Exercise goal ▸ The answer should be each line from the entries below that has the word "will" in it.

[Stored items]
━━━━━━━━

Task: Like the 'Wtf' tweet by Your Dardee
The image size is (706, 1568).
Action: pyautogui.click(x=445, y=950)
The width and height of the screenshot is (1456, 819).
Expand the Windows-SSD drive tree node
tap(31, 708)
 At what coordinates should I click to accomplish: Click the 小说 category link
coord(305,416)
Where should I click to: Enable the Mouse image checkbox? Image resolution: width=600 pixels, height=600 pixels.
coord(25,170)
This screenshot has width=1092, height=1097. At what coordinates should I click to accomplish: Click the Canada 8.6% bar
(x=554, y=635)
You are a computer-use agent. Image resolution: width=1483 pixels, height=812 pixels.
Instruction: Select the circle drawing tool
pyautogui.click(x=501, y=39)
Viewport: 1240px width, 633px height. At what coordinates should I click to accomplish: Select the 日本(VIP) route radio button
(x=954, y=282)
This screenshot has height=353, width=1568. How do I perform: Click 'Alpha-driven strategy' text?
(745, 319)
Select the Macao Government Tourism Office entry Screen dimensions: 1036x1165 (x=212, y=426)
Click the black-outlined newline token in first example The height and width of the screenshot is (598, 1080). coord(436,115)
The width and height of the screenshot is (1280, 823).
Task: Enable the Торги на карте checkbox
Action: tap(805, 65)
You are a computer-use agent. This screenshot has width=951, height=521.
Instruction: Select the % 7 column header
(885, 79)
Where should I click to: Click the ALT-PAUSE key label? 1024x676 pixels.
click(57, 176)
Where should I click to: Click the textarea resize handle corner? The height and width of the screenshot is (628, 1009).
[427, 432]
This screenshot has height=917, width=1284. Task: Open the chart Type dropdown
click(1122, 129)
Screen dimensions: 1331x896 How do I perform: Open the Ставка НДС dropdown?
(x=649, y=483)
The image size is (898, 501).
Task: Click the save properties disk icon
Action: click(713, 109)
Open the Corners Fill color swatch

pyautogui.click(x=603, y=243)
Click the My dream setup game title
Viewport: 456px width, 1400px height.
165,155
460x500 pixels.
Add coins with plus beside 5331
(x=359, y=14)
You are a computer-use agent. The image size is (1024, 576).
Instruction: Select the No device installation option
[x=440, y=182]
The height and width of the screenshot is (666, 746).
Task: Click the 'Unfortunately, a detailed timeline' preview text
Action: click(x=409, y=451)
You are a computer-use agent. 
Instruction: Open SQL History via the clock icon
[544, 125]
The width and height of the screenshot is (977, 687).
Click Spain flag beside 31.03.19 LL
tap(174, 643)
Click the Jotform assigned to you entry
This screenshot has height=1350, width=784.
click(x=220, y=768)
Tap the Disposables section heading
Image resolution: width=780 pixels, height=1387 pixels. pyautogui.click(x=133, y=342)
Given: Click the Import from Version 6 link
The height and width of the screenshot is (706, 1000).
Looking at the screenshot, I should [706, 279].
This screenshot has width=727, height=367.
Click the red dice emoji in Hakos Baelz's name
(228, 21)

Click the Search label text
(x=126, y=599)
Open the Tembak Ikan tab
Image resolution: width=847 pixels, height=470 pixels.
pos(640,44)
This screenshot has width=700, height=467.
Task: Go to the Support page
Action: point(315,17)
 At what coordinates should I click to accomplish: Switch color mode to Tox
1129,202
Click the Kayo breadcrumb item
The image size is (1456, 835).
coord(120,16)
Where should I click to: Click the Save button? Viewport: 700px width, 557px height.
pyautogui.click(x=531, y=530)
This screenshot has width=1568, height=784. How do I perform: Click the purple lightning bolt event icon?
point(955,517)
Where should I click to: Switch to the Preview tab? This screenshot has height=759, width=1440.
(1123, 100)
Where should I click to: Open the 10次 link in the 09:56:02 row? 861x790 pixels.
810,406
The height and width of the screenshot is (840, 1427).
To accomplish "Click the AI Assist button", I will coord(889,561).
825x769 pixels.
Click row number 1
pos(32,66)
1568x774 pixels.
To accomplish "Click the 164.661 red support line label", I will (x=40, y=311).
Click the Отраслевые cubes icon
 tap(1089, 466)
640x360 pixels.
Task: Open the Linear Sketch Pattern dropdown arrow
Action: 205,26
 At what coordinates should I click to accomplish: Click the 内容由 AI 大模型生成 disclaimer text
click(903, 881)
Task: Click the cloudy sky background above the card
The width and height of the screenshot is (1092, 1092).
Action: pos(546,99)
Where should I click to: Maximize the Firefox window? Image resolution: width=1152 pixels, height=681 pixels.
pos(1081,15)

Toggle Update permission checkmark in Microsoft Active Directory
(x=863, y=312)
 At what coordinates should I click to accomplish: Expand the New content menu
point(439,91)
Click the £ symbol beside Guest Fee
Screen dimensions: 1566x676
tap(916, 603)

━━━━━━━━

Reply ▸
To accomplish "Click the AI Assist button", I will coord(889,561).
To accomplish "Click the 164.661 red support line label", I will (x=40, y=311).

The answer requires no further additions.